» WHAT TO PRODUCE
For each line in the material below that holds "screenshot", copy that line.

» AVAILABLE DATA

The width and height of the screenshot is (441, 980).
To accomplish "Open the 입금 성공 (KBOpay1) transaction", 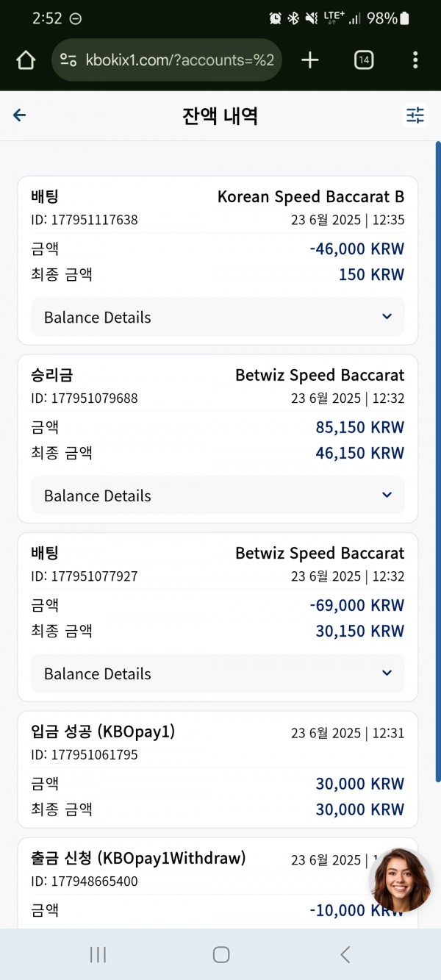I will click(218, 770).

==

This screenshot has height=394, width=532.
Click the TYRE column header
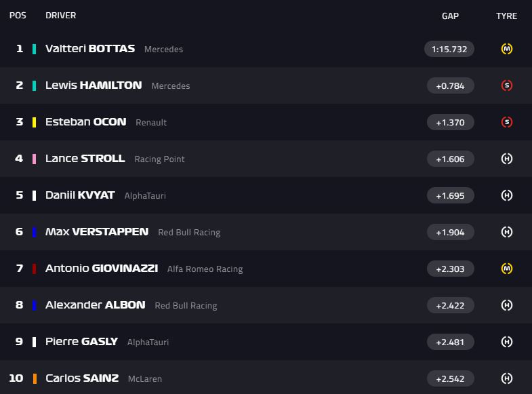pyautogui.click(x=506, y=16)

» REPLY
The width and height of the screenshot is (441, 980).
This screenshot has height=394, width=532.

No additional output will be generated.